One young couple managed to bypass all these costs of buying a home and instead build one in the Santa Cruz Mountains in California for just $10,000.
The couple got creative with their home’s minimalist look and design, using car tires to reinforce the found-wood walls and colored glass bottles to make stained-glass windows.
As an architecture student, Taylor Bode wanted to put the skills he had learned to the test by designing his own home. His wife Steph, a yoga instructor and preschool teacher, was willing to help him out in any way she could.
“Steph and I were 25 years old and fantasized about experiencing a simpler life – the whole Walden Pond, slowing down and reconnecting with nature idea,” Taylor said.
“We also believed in the potential of a minimalist, self-sufficient, environmentally conscious approach to architecture and lifestyle, particularly as a solution for low-cost housing in critically impoverished parts of the world,” he continued. “So on the one hand, we built the house to chase an idealistic dream of our own, and on the other hand, we built it to set an example for how others might carve out a higher degree of comfort and autonomy for themselves.”
Thanks to their careful planning, the couple was able to build their home for just $10,000!

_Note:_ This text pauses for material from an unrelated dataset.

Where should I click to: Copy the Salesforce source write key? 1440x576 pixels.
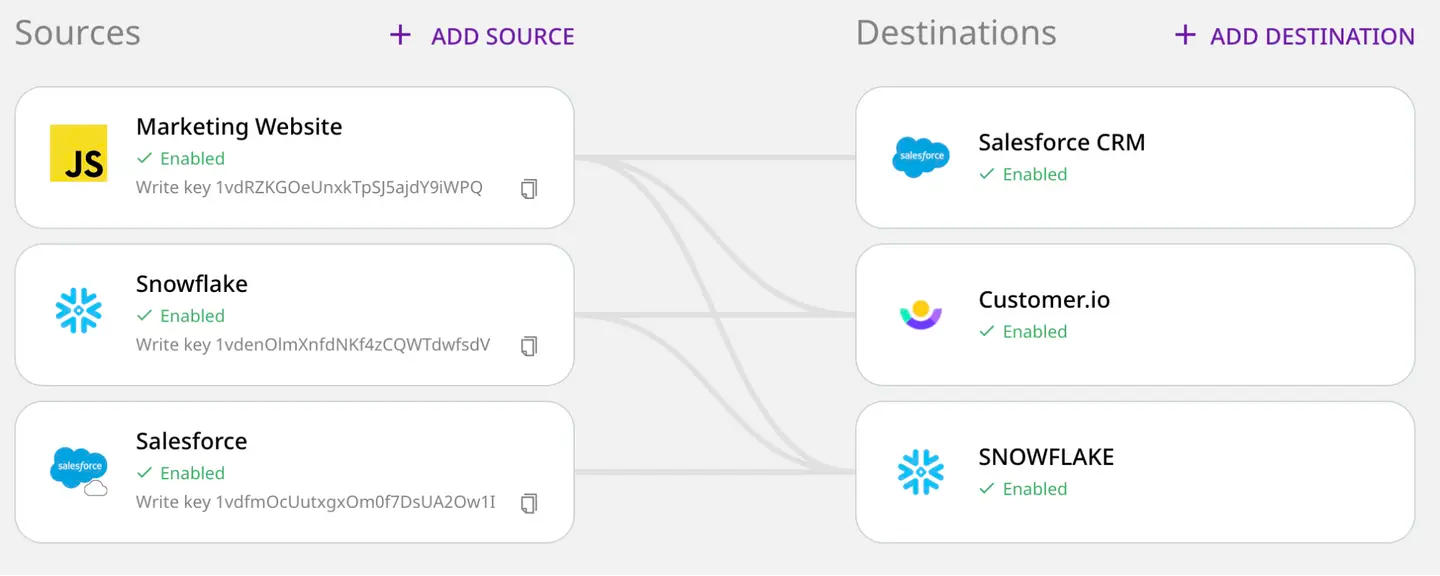529,503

“We had observed the cavalier attitude with which unwanted things were so routinely sent away to landfills, and we chose to re-imagine those discarded items as useful building components, rather than as junk,” Taylor said. “Car tires became reinforced by rammed earth bricks. Bottles became stained glass compositions. Old barn wood was reused for interior finishes. We applied that philosophy and construction method to our own circumstances and to our own site. We also kept costs down by doing all of the work ourselves, with some monumental assistance from friends and volunteers.”
Taylor and Steph are now living off the grid at their home, where they use solar, and wind power and have a sewage treatment system. They are totally self-sufficient and do not need the county to provide them with anything.
“In a world where we often struggle to see beyond the screen of our smartphone or tablet, living in an Earthship-style house offers a constant reminder that land and nature is our life-supporting community, one in which we are privileged to be a part of,” Taylor said.
We applaud this couple for getting creative to build their own house for so little money!